**Work instruction:**
Retyping each entry exactly is the whole task.

Stored data entries:

::::::::

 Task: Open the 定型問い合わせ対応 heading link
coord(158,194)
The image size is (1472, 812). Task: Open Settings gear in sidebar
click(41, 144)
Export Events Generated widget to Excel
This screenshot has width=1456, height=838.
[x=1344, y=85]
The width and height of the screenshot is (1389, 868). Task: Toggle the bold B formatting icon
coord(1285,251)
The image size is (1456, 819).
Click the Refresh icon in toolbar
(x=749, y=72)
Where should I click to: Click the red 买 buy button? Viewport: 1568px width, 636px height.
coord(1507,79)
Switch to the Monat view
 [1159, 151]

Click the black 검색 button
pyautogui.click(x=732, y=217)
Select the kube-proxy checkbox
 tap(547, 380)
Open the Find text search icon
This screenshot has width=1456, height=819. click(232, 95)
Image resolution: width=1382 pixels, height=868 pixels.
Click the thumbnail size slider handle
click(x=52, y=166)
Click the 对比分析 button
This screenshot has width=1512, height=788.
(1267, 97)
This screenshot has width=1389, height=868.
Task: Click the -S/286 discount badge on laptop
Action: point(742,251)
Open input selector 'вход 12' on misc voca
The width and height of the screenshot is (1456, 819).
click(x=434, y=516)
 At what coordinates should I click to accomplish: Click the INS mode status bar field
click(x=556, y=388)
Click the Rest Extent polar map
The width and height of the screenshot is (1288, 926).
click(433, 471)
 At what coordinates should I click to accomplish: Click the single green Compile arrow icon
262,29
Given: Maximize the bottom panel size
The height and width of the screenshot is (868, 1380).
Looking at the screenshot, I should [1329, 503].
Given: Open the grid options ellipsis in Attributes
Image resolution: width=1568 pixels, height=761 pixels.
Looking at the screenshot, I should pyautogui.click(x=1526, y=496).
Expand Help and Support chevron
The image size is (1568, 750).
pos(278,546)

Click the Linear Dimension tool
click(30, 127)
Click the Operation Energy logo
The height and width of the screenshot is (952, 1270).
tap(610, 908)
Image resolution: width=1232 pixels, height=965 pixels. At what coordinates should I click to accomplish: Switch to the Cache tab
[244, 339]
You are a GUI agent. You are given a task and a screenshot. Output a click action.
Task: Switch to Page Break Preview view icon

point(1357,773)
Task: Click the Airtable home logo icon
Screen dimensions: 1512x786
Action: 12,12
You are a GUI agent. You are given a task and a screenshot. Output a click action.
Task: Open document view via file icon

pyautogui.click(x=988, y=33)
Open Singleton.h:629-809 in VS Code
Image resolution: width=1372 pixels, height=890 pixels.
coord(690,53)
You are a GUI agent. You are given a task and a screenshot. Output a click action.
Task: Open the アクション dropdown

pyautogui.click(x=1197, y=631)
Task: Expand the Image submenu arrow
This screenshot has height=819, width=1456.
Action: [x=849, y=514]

::::::::

**Reply:**
 Task: Open the 定型問い合わせ対応 heading link
coord(158,194)
The image size is (1472, 812). Task: Open Settings gear in sidebar
click(41, 144)
Export Events Generated widget to Excel
This screenshot has width=1456, height=838.
[x=1344, y=85]
The width and height of the screenshot is (1389, 868). Task: Toggle the bold B formatting icon
coord(1285,251)
The image size is (1456, 819).
Click the Refresh icon in toolbar
(x=749, y=72)
Where should I click to: Click the red 买 buy button? Viewport: 1568px width, 636px height.
coord(1507,79)
Switch to the Monat view
 [1159, 151]

Click the black 검색 button
pyautogui.click(x=732, y=217)
Select the kube-proxy checkbox
 tap(547, 380)
Open the Find text search icon
This screenshot has width=1456, height=819. click(232, 95)
Image resolution: width=1382 pixels, height=868 pixels.
Click the thumbnail size slider handle
click(x=52, y=166)
Click the 对比分析 button
This screenshot has width=1512, height=788.
(1267, 97)
This screenshot has width=1389, height=868.
Task: Click the -S/286 discount badge on laptop
Action: point(742,251)
Open input selector 'вход 12' on misc voca
The width and height of the screenshot is (1456, 819).
click(x=434, y=516)
 At what coordinates should I click to accomplish: Click the INS mode status bar field
click(x=556, y=388)
Click the Rest Extent polar map
The width and height of the screenshot is (1288, 926).
click(433, 471)
 At what coordinates should I click to accomplish: Click the single green Compile arrow icon
262,29
Given: Maximize the bottom panel size
The height and width of the screenshot is (868, 1380).
Looking at the screenshot, I should [1329, 503].
Given: Open the grid options ellipsis in Attributes
Image resolution: width=1568 pixels, height=761 pixels.
Looking at the screenshot, I should pyautogui.click(x=1526, y=496).
Expand Help and Support chevron
The image size is (1568, 750).
pos(278,546)

Click the Linear Dimension tool
click(30, 127)
Click the Operation Energy logo
The height and width of the screenshot is (952, 1270).
tap(610, 908)
Image resolution: width=1232 pixels, height=965 pixels. At what coordinates should I click to accomplish: Switch to the Cache tab
[244, 339]
You are a GUI agent. You are given a task and a screenshot. Output a click action.
Task: Switch to Page Break Preview view icon

point(1357,773)
Task: Click the Airtable home logo icon
Screen dimensions: 1512x786
Action: 12,12
You are a GUI agent. You are given a task and a screenshot. Output a click action.
Task: Open document view via file icon

pyautogui.click(x=988, y=33)
Open Singleton.h:629-809 in VS Code
Image resolution: width=1372 pixels, height=890 pixels.
coord(690,53)
You are a GUI agent. You are given a task and a screenshot. Output a click action.
Task: Open the アクション dropdown

pyautogui.click(x=1197, y=631)
Task: Expand the Image submenu arrow
This screenshot has height=819, width=1456.
Action: [x=849, y=514]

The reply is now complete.